Work item: Leave out the pictures, and quote exactly the lines running from the one with "Given: Expand the Award Sub-Category dropdown" through the last line of the entries below.

Records to use:
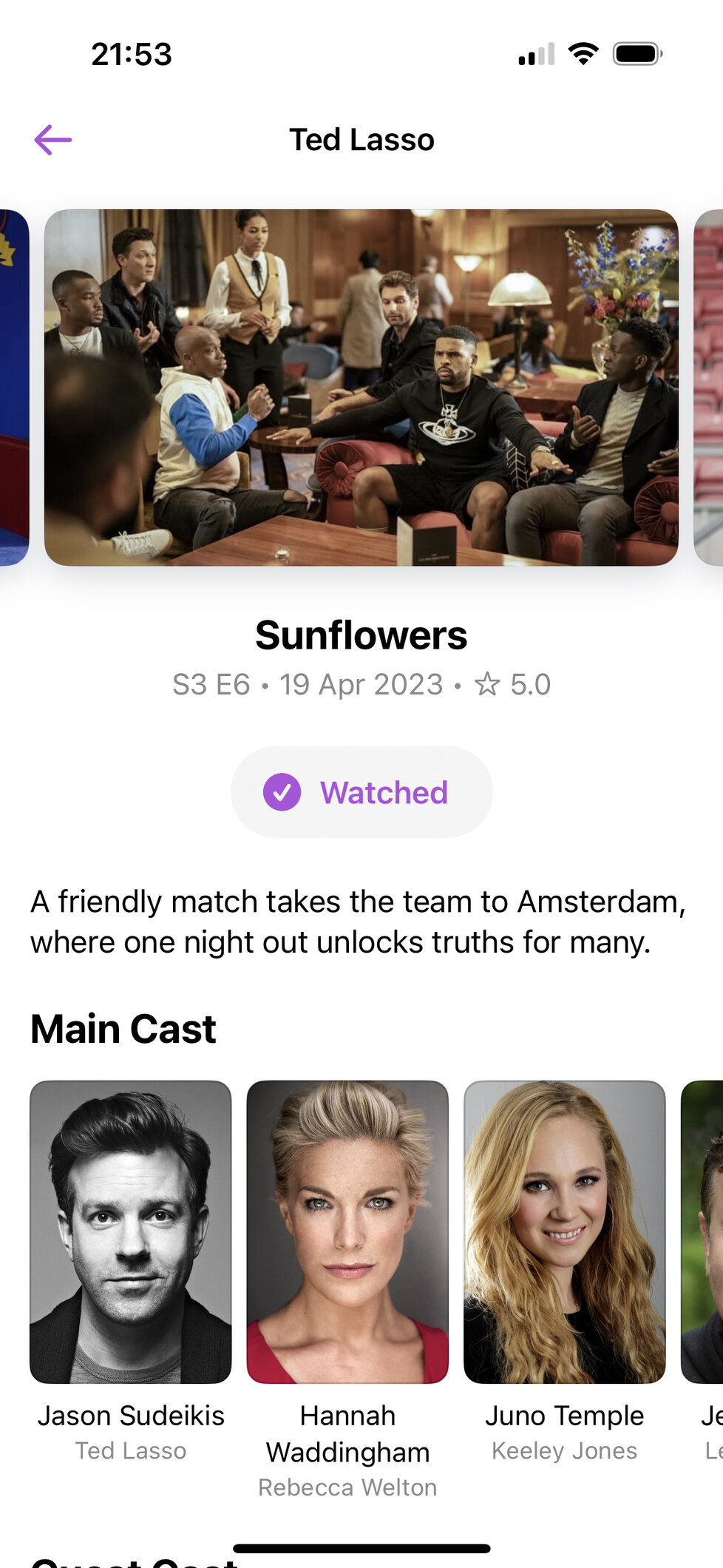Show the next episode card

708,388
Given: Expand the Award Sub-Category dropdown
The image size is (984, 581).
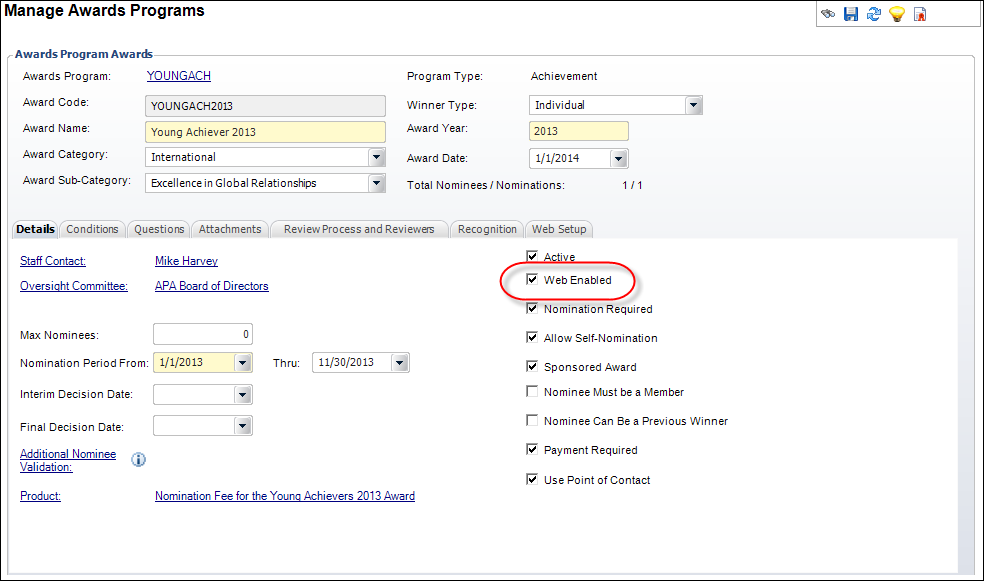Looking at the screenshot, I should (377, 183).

Written response:
Given: Expand the Award Sub-Category dropdown
The image size is (984, 581).
Looking at the screenshot, I should (377, 183).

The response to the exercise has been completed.